EXERCISE DIRECTIONS => Pick up the plot recap below about Dee and the Palace of Changes, and continue it from its last sentence.

QUOTED TEXT =>

Sanders and Tobey hand over all the intel they have on the job. Some mysterious figure named Wu Ming (a Chinese phrase meaning “no name,” Dee informs them) is behind a plot, apparently centered around a posh psychedelic club in San Francisco called the Palace of Changes, which is attempting to brainwash American youth into CommieSymps (flashforward to the college youth of today…I think the Commie brainwashers succeeded!!). Dee does his own research, coincidentally finding a young girl who visited the Palace and who tells him of the sex-and-psychedelics nature of the place; you get lots of drugs and have sex in a mattress-floored cell while colored lights play around you. But you have to sign up on a list to get access to the Palace. 

Off Dr. Dee goes to San Francisco (after a three-way with Cathy and the young girl who escaped the Palace), where Sanders has set him up with his top California agent, a black-haired beauty named Mimi Blaine, “by far the most beautiful girl Dee had ever seen.” Mimi is an interesting character, years ahead of her time, a kick-ass field agent who, unlike the manly female action heroes of today, still has a soft feminine side. She’s grown up in the spy biz, and she doesn’t appreciate Dee’s concern for her – she can handle herself. She lives in an apartment in the Haight-Ashbury (still a psychedelic paradise here, and not yet descended into the heroin-ravaged hell it became), and since space is so limited she takes Dee straight there.

RECORD LIST =>
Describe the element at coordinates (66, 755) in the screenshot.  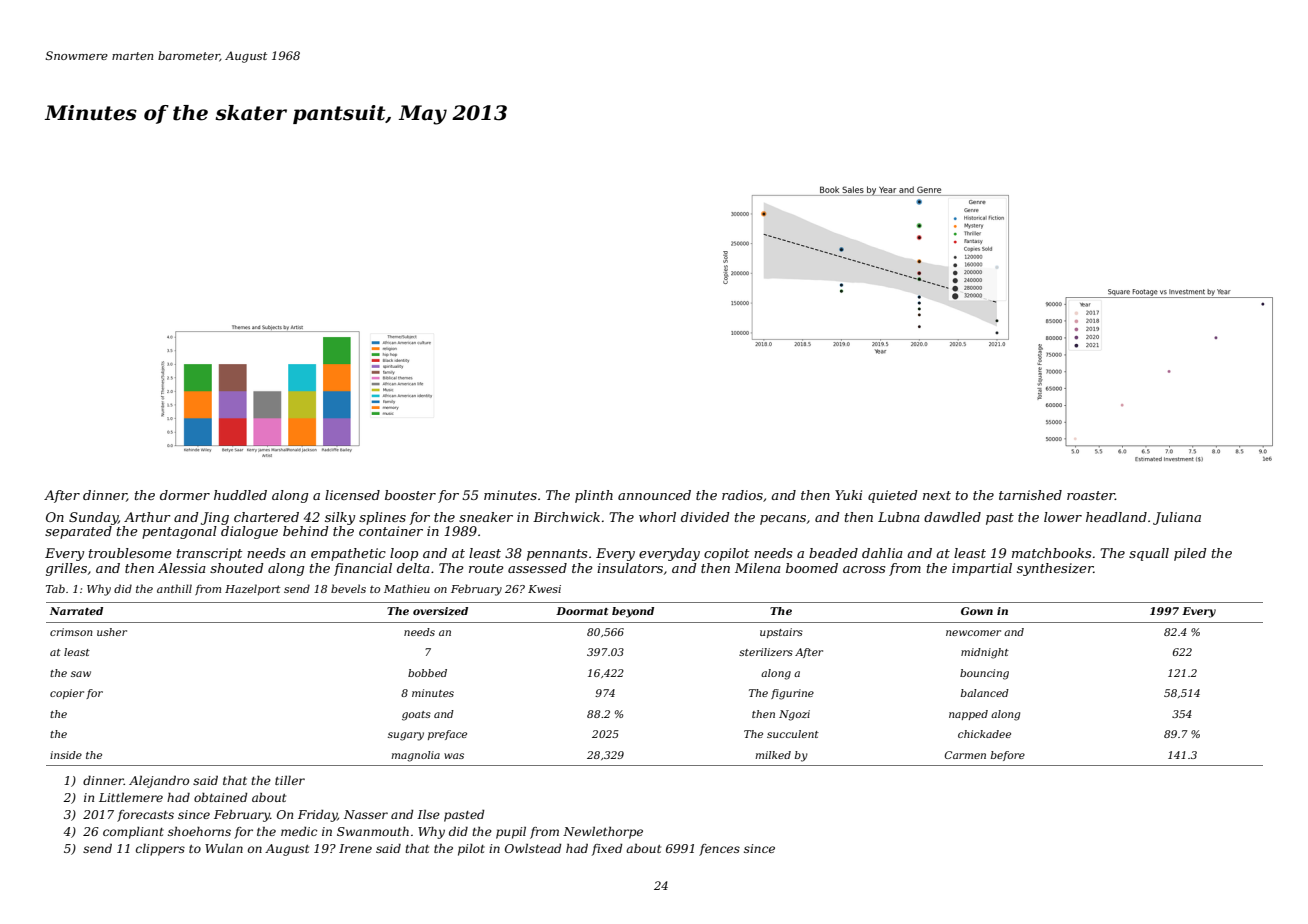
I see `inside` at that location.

...

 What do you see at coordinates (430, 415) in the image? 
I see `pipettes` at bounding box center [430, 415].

TASK RESPONSE =>
Yep, time for more sex – this time almost cosmic, as Dee and Mimi are so attuned that it’s almost love at first boink. Later Dee will get a bit of a jolt when Mimi reveals she’s only sixteen years old. “I’m perfectly legal sex in most states,” she assures him. This strange element of Mimi’s youth isn’t much further explored, and she acts like your typical adult heroine, so likely Waters added this to cater to yet another pulp mainstay: the jailbait lay. Oh, and Mimi has her own personal weapon – a razored boomerang which she uses to dice people up real good. In other words, she’s basically The Baroness about a decade early.

In between more sex these two get in a few fights and also investigate the Palace of Changes. Sounding like the forgotten New York psychedelic nightclub The Cerebrum, the place has meditation rooms and private areas where you can drop acid and get busy with someone else. Waters brings the Palace to life wonderfully. Dr. Dee however knows brainwashing techniques when he sees them, especially when many of them are based on his own research. He and Mimi split up, and Dr. Dee knocks out a Chinese guy guarding a locked door. Inside Dee finds a bunch of brainwashing machinery and a beautiful – and totally naked – Chinese woman.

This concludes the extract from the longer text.